Despite adjusting, when making a living in their home range is no longer possible, elephants expand their range by seeking new pastures. For example, some elephants from Dandeli Wildlife Sanctuary in Karnataka have been visiting the neighbouring states of Maharashtra and Goa since 2002, reportedly because of the Kali hydroelectric project. Wherever there is high intensity conflict with elephants, habitat loss is the central theme. Much like Aladdin's genie, once the elephants are out of the forests, it is almost impossible to put them back inside. That is why we would do well to remember that it is easier to protect their habitat than to create it.

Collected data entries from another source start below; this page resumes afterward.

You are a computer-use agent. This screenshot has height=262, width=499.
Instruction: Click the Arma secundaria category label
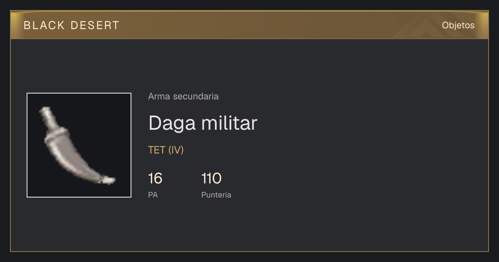(183, 96)

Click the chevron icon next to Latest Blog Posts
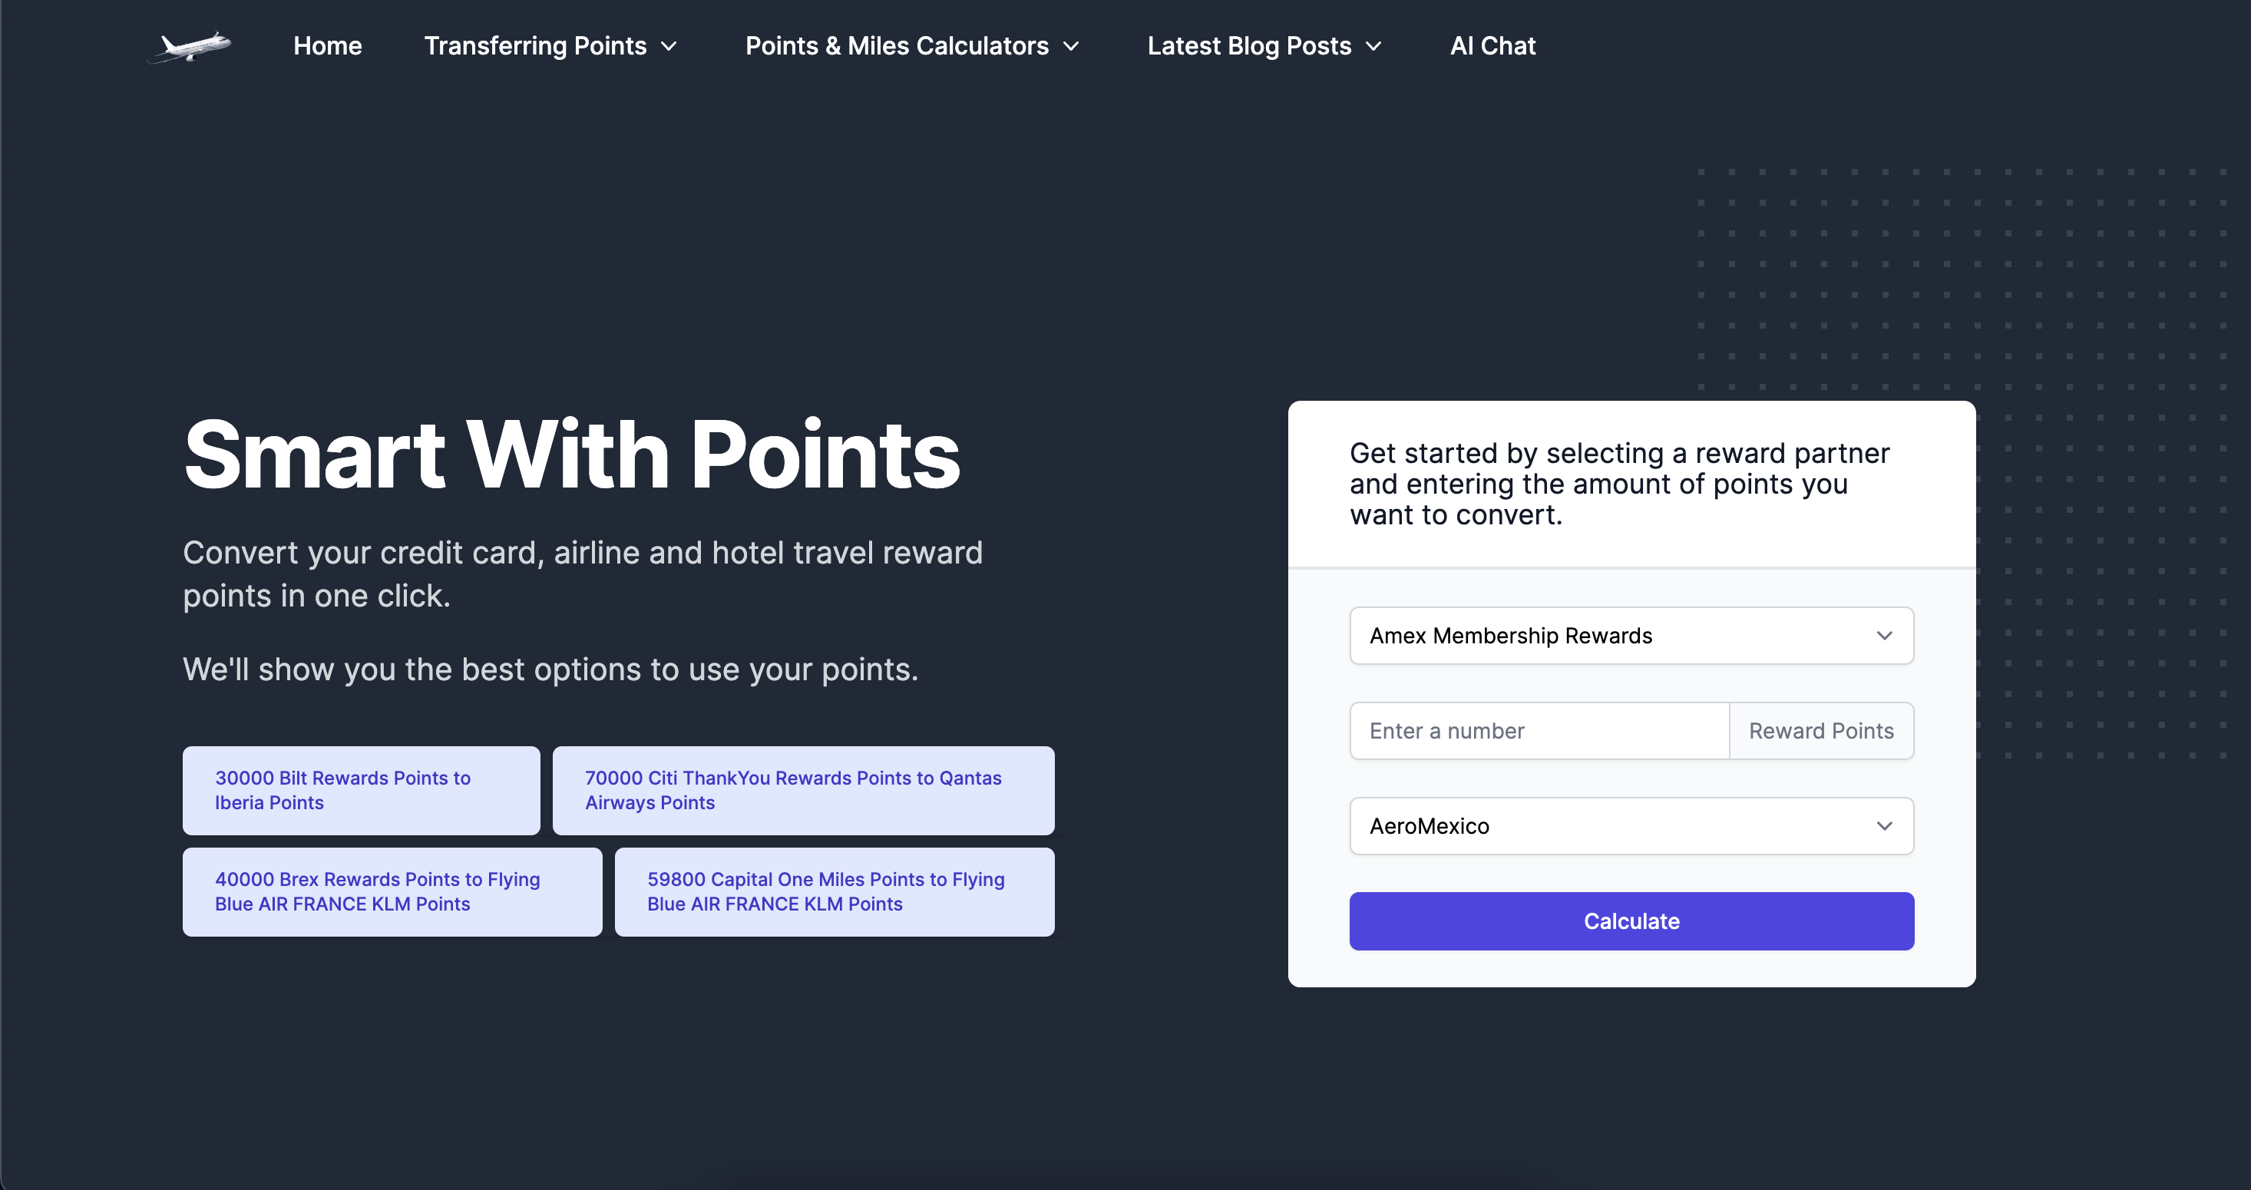pos(1373,47)
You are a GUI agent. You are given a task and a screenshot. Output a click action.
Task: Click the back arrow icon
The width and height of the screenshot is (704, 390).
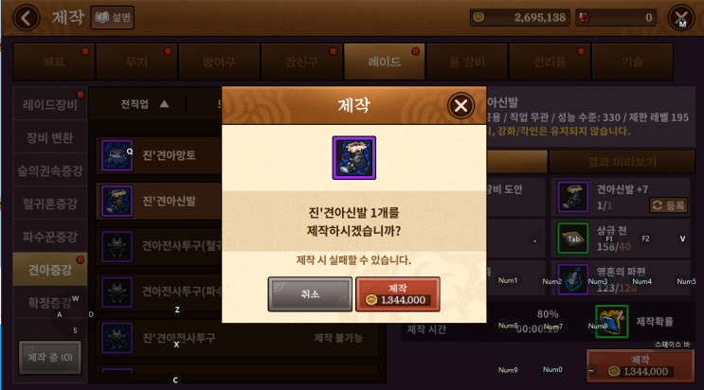pos(26,18)
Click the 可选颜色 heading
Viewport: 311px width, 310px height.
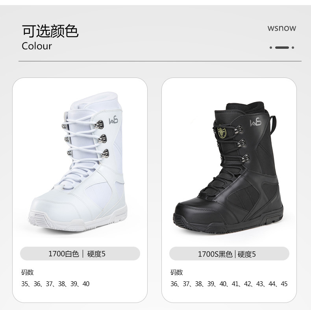[50, 31]
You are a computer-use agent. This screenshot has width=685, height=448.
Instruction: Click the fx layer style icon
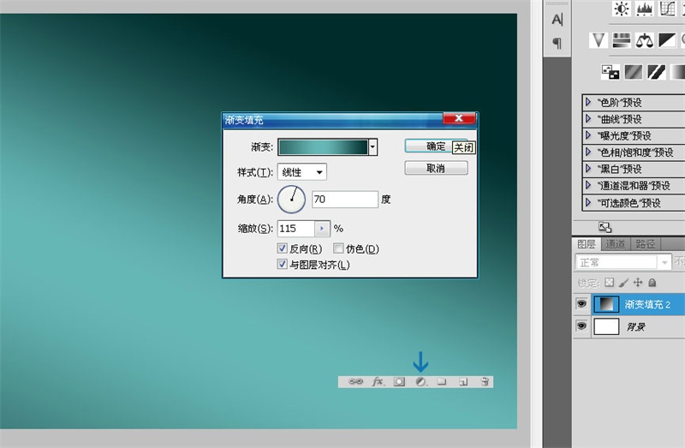click(378, 382)
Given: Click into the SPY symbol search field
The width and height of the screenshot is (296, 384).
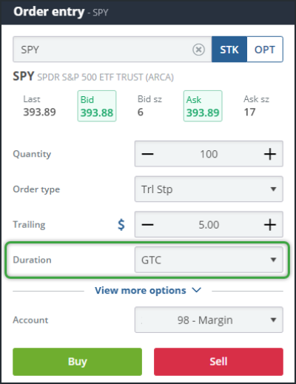Looking at the screenshot, I should tap(112, 50).
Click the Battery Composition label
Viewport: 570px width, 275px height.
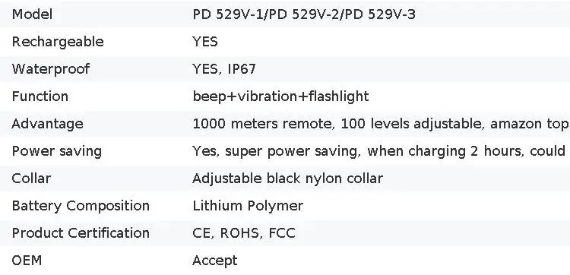pyautogui.click(x=81, y=206)
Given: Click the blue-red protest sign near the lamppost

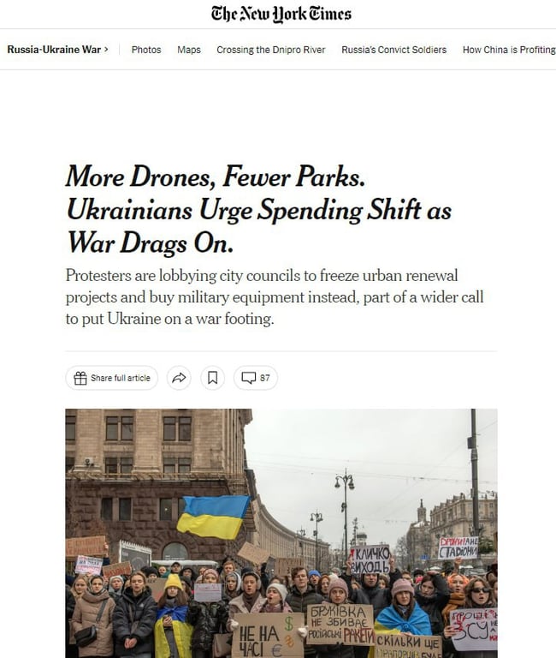Looking at the screenshot, I should pos(458,547).
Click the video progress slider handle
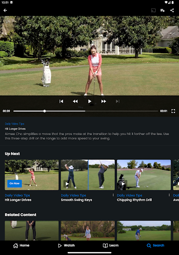This screenshot has height=255, width=179. [44, 111]
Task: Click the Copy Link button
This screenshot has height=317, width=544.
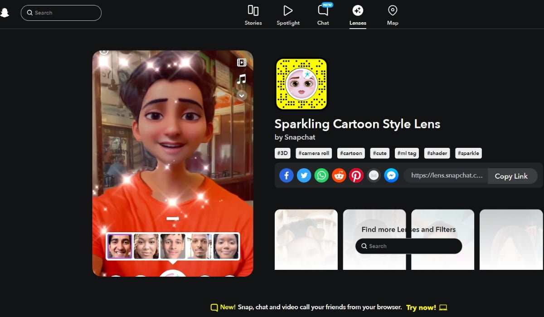Action: 512,176
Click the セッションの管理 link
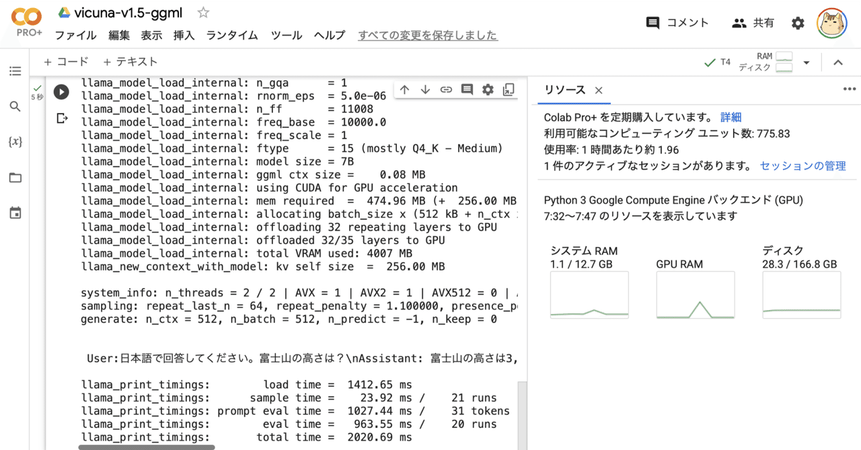The height and width of the screenshot is (450, 861). (802, 165)
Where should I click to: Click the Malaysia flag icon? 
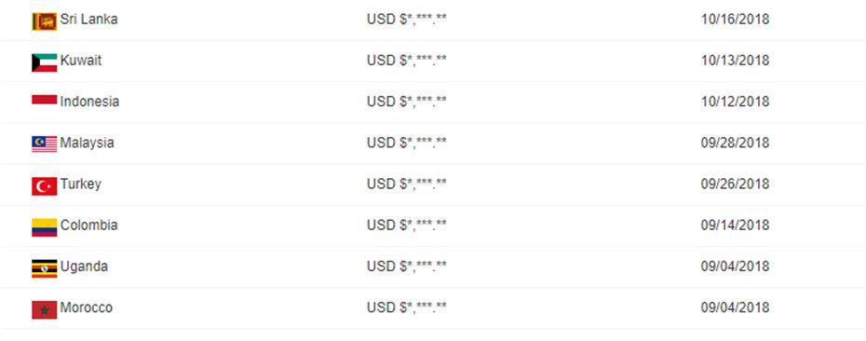click(x=44, y=144)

However, habitat loss is not the only reason for conflict. All along the human-elephant interface conflict inevitably rumbles at low intensity. An average adult elephant spends about 18 hours a day in the forest finding about 250 kg of food. Just beyond the periphery of the forests, humans grow crops that have been selectively bred for greater nutrition, and lesser toxins. Besides where there is no surface water, we plumb the depths with bore wells to cultivate sweet juicy sugarcane and bananas even when all else is dry in the forest. It would take an extraordinarily self-disciplined elephant to turn its trunk up at these treats growing right on the doorstep. Yet research shows that amazingly there are indeed some elephants with ample opportunity to raid crops, which do not give in to temptation and strictly maintain their diet of wild forage.

Escalating conflict

As if ransacking the elephants' home isn't enough, humans kill bull elephants for their tusks. Herds don't escape the wrath of farmers either. Each region has its preferred choice arsenal to kill and maim elephants. Stressed elephants may avoid those areas of their home range where they perceive danger and may congregate to find safety in numbers. The habitat that could sustain a smaller herd of elephants may take a beating from such large herds. Eventually the forest becomes so degraded that it cannot sustain the same animals any longer. This drives these elephants to the closest available food: crops. And the vicious cycle of violence continues.

It is commonly suggested that conflict is a result of growing elephant numbers. But in Assam, although the elephant population is decreasing, the conflict graph doesn't show a corresponding downward trend. The Nilgiri Biosphere Reserve has one of the largest elephant populations and yet conflict is generally considered to be low. There is no evidence to tie elephant numbers to conflict but there is plenty to show that high and growing human numbers have an impact on conflict intensity. And this is the bottom line: in the overwhelming majority of cases the cause of conflict is human-driven and it is critical for us to recognise and acknowledge this if we are to find equilibrium in our relationship with elephants.